→ **TASK TO CARRY OUT**
Retype the whole listing, character for character.

:: RECORDS TO USE ::

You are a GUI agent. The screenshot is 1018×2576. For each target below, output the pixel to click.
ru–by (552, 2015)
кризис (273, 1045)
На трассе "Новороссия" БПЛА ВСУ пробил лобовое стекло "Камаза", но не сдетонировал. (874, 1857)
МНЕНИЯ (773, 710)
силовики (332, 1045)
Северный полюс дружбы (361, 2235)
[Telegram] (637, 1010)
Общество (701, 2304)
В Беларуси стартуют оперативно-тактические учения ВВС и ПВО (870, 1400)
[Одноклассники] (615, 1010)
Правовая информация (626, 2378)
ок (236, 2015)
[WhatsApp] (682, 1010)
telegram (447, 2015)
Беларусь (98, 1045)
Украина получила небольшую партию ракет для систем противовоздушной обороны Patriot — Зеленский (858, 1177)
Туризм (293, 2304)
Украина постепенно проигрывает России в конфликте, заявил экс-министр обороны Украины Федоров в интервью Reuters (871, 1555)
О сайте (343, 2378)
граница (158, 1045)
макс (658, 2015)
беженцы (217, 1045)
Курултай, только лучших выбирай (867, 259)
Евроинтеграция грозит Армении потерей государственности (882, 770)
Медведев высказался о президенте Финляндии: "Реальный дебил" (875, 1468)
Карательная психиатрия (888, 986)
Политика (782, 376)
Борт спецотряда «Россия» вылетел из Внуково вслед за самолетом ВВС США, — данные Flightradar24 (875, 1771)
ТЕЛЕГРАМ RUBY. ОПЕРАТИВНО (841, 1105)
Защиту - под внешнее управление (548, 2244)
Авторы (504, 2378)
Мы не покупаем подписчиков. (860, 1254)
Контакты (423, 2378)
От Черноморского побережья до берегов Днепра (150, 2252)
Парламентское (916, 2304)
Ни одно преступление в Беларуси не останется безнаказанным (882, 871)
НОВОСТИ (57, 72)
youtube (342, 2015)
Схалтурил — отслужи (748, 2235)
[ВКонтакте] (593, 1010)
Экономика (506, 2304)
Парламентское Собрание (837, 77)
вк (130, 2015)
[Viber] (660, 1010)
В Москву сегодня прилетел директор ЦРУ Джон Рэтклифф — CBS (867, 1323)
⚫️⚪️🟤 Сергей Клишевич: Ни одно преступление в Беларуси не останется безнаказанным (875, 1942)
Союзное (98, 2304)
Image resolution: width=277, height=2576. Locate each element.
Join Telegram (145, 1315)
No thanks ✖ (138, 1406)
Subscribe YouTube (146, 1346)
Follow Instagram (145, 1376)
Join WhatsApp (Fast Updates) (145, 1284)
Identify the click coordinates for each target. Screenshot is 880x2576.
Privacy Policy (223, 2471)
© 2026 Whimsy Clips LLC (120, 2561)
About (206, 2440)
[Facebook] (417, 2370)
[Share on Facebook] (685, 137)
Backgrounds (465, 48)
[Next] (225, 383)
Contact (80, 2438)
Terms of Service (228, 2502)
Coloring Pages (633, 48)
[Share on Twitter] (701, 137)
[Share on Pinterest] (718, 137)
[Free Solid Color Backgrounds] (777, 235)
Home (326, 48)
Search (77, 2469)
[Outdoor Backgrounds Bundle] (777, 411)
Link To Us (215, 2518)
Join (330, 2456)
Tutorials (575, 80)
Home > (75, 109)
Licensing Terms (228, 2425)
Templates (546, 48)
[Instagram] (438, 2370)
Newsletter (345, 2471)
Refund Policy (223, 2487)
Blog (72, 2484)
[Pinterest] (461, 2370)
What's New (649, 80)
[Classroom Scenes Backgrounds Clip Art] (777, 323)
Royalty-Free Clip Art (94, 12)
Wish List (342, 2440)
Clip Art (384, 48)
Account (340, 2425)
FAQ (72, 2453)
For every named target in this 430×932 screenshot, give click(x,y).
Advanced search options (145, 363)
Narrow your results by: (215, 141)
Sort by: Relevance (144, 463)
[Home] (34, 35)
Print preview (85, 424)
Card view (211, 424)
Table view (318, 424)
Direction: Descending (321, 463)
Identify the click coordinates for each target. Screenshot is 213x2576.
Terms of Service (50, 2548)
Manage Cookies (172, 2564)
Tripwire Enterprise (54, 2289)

:::

→ **FINISHED EXERCISE**
You are a GUI agent. The screenshot is 1018×2576. For each target below, output the pixel to click.
ru–by (552, 2015)
кризис (273, 1045)
На трассе "Новороссия" БПЛА ВСУ пробил лобовое стекло "Камаза", но не сдетонировал. (874, 1857)
МНЕНИЯ (773, 710)
силовики (332, 1045)
Северный полюс дружбы (361, 2235)
[Telegram] (637, 1010)
Общество (701, 2304)
В Беларуси стартуют оперативно-тактические учения ВВС и ПВО (870, 1400)
[Одноклассники] (615, 1010)
Правовая информация (626, 2378)
ок (236, 2015)
[WhatsApp] (682, 1010)
telegram (447, 2015)
Беларусь (98, 1045)
Украина получила небольшую партию ракет для систем противовоздушной обороны Patriot — Зеленский (858, 1177)
Туризм (293, 2304)
Украина постепенно проигрывает России в конфликте, заявил экс-министр обороны Украины Федоров в интервью Reuters (871, 1555)
О сайте (343, 2378)
граница (158, 1045)
макс (658, 2015)
беженцы (217, 1045)
Курултай, только лучших выбирай (867, 259)
Евроинтеграция грозит Армении потерей государственности (882, 770)
Медведев высказался о президенте Финляндии: "Реальный дебил" (875, 1468)
Карательная психиатрия (888, 986)
Политика (782, 376)
Борт спецотряда «Россия» вылетел из Внуково вслед за самолетом ВВС США, — данные Flightradar24 (875, 1771)
ТЕЛЕГРАМ RUBY. ОПЕРАТИВНО (841, 1105)
Защиту - под внешнее управление (548, 2244)
Авторы (504, 2378)
Мы не покупаем подписчиков. (860, 1254)
Контакты (423, 2378)
От Черноморского побережья до берегов Днепра (150, 2252)
Парламентское (916, 2304)
Ни одно преступление в Беларуси не останется безнаказанным (882, 871)
НОВОСТИ (57, 72)
youtube (342, 2015)
Схалтурил — отслужи (748, 2235)
[ВКонтакте] (593, 1010)
Экономика (506, 2304)
Парламентское Собрание (837, 77)
вк (130, 2015)
[Viber] (660, 1010)
В Москву сегодня прилетел директор ЦРУ Джон Рэтклифф — CBS (867, 1323)
⚫️⚪️🟤 Сергей Клишевич: Ни одно преступление в Беларуси не останется безнаказанным (875, 1942)
Союзное (98, 2304)
Image resolution: width=277, height=2576. Locate each element.
Join Telegram (145, 1315)
No thanks ✖ (138, 1406)
Subscribe YouTube (146, 1346)
Follow Instagram (145, 1376)
Join WhatsApp (Fast Updates) (145, 1284)
Identify the click coordinates for each target. Screenshot is 880x2576.
Privacy Policy (223, 2471)
© 2026 Whimsy Clips LLC (120, 2561)
About (206, 2440)
[Facebook] (417, 2370)
[Share on Facebook] (685, 137)
Backgrounds (465, 48)
[Next] (225, 383)
Contact (80, 2438)
Terms of Service (228, 2502)
Coloring Pages (633, 48)
[Share on Twitter] (701, 137)
[Share on Pinterest] (718, 137)
[Free Solid Color Backgrounds] (777, 235)
Home (326, 48)
Search (77, 2469)
[Outdoor Backgrounds Bundle] (777, 411)
Link To Us (215, 2518)
Join (330, 2456)
Tutorials (575, 80)
Home > (75, 109)
Licensing Terms (228, 2425)
Templates (546, 48)
[Instagram] (438, 2370)
Newsletter (345, 2471)
Refund Policy (223, 2487)
Blog (72, 2484)
[Pinterest] (461, 2370)
What's New (649, 80)
[Classroom Scenes Backgrounds Clip Art] (777, 323)
Royalty-Free Clip Art (94, 12)
Wish List (342, 2440)
Clip Art (384, 48)
Account (340, 2425)
FAQ (72, 2453)
For every named target in this 430×932 screenshot, give click(x,y).
Advanced search options (145, 363)
Narrow your results by: (215, 141)
Sort by: Relevance (144, 463)
[Home] (34, 35)
Print preview (85, 424)
Card view (211, 424)
Table view (318, 424)
Direction: Descending (321, 463)
Identify the click coordinates for each target. Screenshot is 213x2576.
Terms of Service (50, 2548)
Manage Cookies (172, 2564)
Tripwire Enterprise (54, 2289)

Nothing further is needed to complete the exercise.